The site - located in Lège, west of Bordeaux - was one of the last in an area facing the Arcachon Bay Nature Reserve still not built upon. Sloping down harshly to the bay, the landscape consisted of 15 metre dunes covered with pine trees, shrubs and mimosa with views to the Island of Birds.
Despite their youth, the brother and sister (only 23 and 25 years old, respectively) had already learned to appreciate the beauty and the fragility of the land. Both were conscious of the harm that the neighbours had caused when building their own houses. All had cut trees and disturbed the landscape of dunes by moving earth, hollowing foundations and raising breezeblock walls.
It was through their father, an artist and a teacher of plastic arts at the Bordeaux school of architecture, how the siblings met Lacaton and Vassal. They spoke to the two architects about the beauty of that site - a site where the whole family used to picnic during the summer months; a site where they, as children, used to make huts between the trees. It was also during this first conversation that they voiced their concern as to how to build a house without destroying the charm of the plot, bearing in mind that some of the shrubs on the site were over 3 metres high thus prevented any view over the bay. Furthermore, local planning regulations required that their building had to be at least 4 metres from the neighbours and 15 metres from the shoreline - all of which meant that the house should be located just behind the crest of the dune.
Adding instead of replacing
Lacaton and Vassal began their response by acknowledging that although it usually seemed most comfortable to live on the ground, the analysis of the situation led them to a solution where they imagined a house in amongst the trees; a house that would be floating above the ground.
Faced with such an unconventional project, the clients nonetheless decided to have faith in the architects and to begin construction. As soon as they climbed onto the newly built platform, they realised that it was the right choice: from the 210 square metre concrete slab floor, one could enjoy a stunning view over the bay.
In order not to spoil the dunes, the foundations consisted of twelve micro-piles rammed eight to ten metres into the ground. On top of them, a galvanised steel structure was assembled on piles of variable height - depending on the slope of the ground - which allowed for a passage underneath the house. The insulation both underneath and on the sides of the house was protected from the seaside environment by a layer of corrugated aluminium sheeting. Since the corrugation laid perpendicular to the bay, the aluminium sheeting echoed the glitter of the water and illuminated the space beneath the house, creating an artificial sky.

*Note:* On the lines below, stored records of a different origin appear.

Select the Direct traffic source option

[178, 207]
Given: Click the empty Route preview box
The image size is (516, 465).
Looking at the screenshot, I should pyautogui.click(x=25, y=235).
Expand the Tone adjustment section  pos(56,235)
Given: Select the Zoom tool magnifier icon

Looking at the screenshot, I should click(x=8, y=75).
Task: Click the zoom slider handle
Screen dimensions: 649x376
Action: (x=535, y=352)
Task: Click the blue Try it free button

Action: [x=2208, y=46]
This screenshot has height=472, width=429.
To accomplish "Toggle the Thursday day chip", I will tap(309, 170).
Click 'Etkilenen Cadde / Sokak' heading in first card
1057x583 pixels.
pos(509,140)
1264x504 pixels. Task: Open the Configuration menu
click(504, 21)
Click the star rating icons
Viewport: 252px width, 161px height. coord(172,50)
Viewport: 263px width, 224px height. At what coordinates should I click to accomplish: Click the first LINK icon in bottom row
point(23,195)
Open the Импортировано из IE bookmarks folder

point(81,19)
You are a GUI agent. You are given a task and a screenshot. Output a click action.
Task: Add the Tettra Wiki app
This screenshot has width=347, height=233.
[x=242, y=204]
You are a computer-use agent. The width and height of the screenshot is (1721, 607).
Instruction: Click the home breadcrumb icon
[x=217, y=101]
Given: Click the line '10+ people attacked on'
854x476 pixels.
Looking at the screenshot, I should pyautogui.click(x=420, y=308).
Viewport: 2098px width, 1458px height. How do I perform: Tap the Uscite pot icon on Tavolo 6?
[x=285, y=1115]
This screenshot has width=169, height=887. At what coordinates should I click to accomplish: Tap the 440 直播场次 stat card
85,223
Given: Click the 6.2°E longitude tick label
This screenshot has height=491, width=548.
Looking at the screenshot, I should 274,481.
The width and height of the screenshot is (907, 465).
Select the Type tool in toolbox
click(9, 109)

Another consequence from the strict respect for the existing vegetation, was that six pine trees perforated the house. To enable the trees to move with the wind, while at the same time keeping the house completely rainproof, a rubber collar fastened the trunks to skylights. These skylights were Plexiglas plates tied to the roof of the house by elastic belts that allowed them to slide following the movements of the trees. The result was that the trees can almost be mistaken for the structure, appearing like symbolic pillars of the house.
By building a house around the trees and allowing the trees to live within the house, architecture and landscape come together.
Photos: Philippe Ruault
Captions for illustrations:
a. Architects Anne Lacaton (1955) and Jean-Philippe Vassal (1954).
b. Section and plan of the House in Lège (1998). From a wide balcony that acts as an extension of the living room, one enjoys a stunning view over the Arcachon Bay.
c. An automatic irrigation system monitors the soil humidity of the dunes underneath the house.
d+e+f. The windows in the aluminium facades are made of corrugated transparent plastic sheets, but the main facade overlooking the Bay is made entirely of large transparent glass sliding doors.
g+h+i. The architects conducted a study in collaboration with the French agricultural authority to ensure that the trees going through the house were not endangered by the project.